Acer’s announcement that it will work with the Swedish games maker Starbreeze to produce a virtual-reality headset could be the ailing PC maker’s most brilliant move in years. Or it could be a colossal failure.
According to their joint release, the companies plan to form a joint venture to design, make and sell the StarVR headset.
StarVR was announced by Starbreeze a year ago and became the latest entrant in a busy headset scene that’s led by Facebook’s Oculus, Sony’s PlayStation VR and HTC’s Vive. By some accounts, Starbreeze’s offering is one of the best around, thanks to its wider field of vision. But the Swedish company is relatively small, and with just $10 million in cash at the end of 2015 it doesn’t have the deep pockets its rivals enjoy to cover the high cost of hardware development, and then have enough funds to market and sell the device.

Enter Acer
The Taiwan company is in freefall and hasn’t posted annual sales growth since 2010. Yet it has $1.2 billion in cash, and the engineering capacity to help a small company like Starbreeze bring its headset to market in scale. More importantly, Acer knows computers. And computing power is key to any virtual-reality system because of the intense graphics processing required to deliver an immersive 3D video experience.

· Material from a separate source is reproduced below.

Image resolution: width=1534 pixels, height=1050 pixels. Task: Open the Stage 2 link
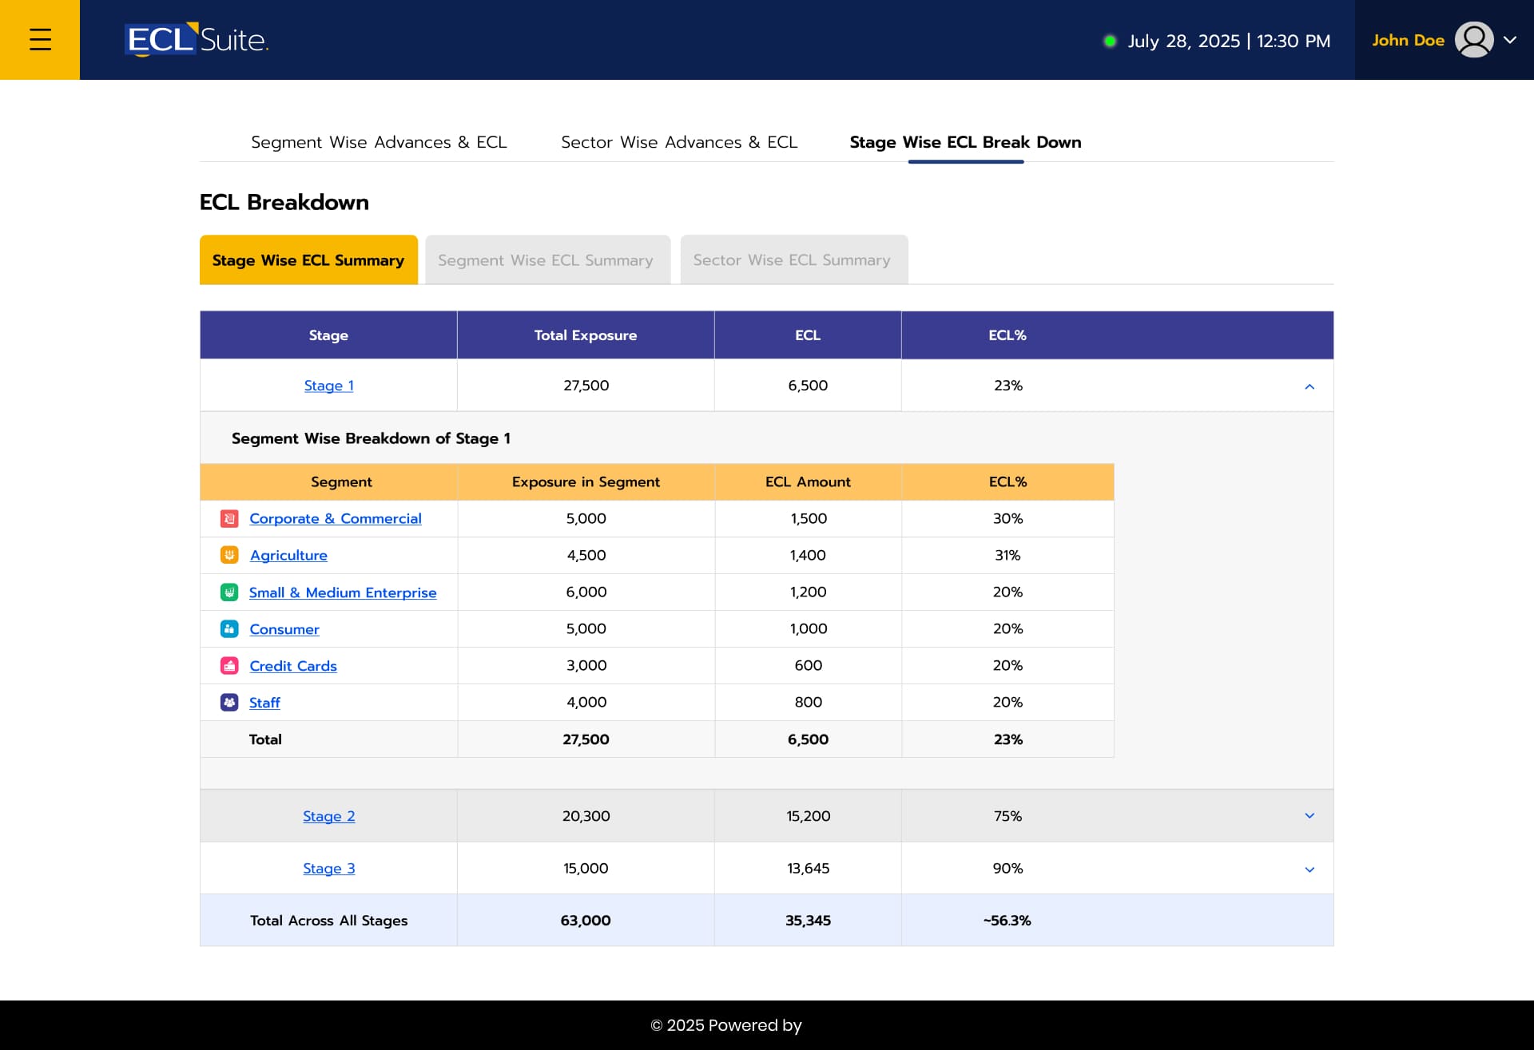point(328,816)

According to Digi-Capital, an advisory firm, 40 per cent of all virtual-reality and augmented-reality sales by 2020 will be from hardware. The headset itself can retail for as much as $829 (HTC’s Vive), and customer expenditure doesn’t end there. The Vive and Oculus systems need a PC, while Sony’s uses the PlayStation games console — any of which can cost up to $2,000 apiece.

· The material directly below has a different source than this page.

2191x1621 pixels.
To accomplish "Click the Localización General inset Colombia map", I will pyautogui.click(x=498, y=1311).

Despite the prospect of the biggest share of any revenue windfall from virtual reality’s uptake, PC makers have been almost absent from the business. At best, they’ve been offering VR-ready computers and publishing links to them on VR-maker websites, and even then they’ve been slow to embrace the category.

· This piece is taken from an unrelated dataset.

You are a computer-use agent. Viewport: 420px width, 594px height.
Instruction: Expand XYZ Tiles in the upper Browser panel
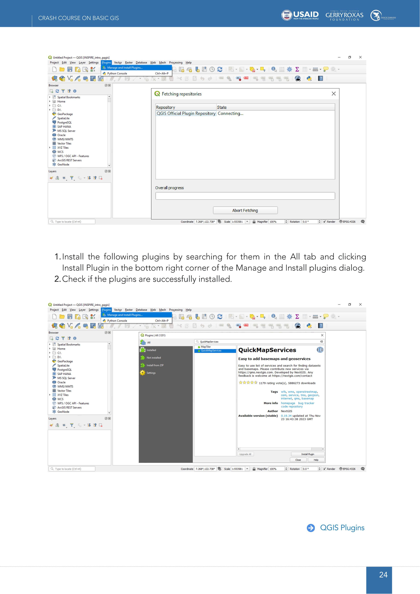click(50, 148)

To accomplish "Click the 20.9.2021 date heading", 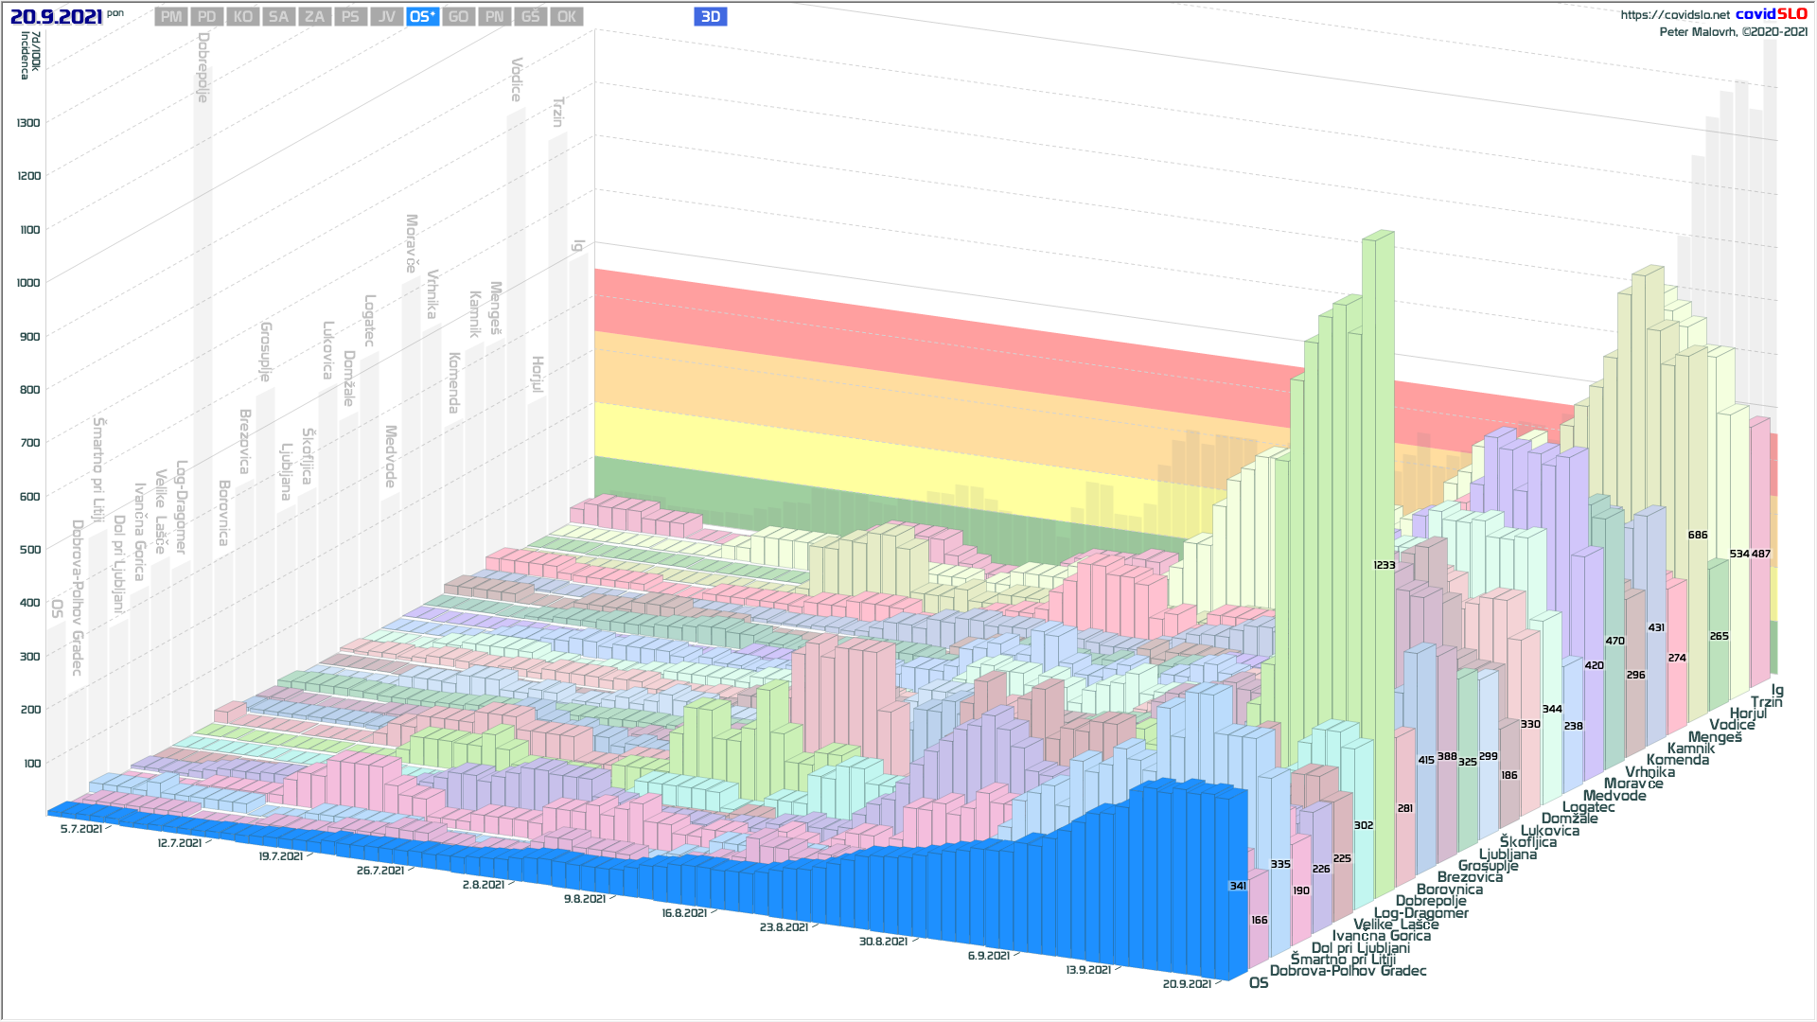I will pyautogui.click(x=56, y=17).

It could be that Dell, HP and Lenovo perceive a trap that Acer doesn’t. The Taiwanese company may be the fool to Dell and HP’s angel. For example, while Digi-Capital sees 40 per cent of revenue coming from hardware, that doesn’t tell you where the profit will be. We know that prices for hardware move in only one direction, and profit margins follow. We also know that some sectors, like smartphones, have most of the profit captured by a few players with minority market shares (read: Apple). One certainty is that VR headset prices, and those for their connected PCs, will follow suit.
It’s no accident that everyone from Alibaba to Amazon is investing in the software and platforms that will connect to VR, because being one of those few to capture the ecosystem means capturing a healthy portion of the profits.
Nevertheless, if you want virtual reality you must have the hardware. Acer is betting that by being on both sides of that hardware equation, it will have a better shot at capturing share in one of the few PC categories showing any glimmer of hope.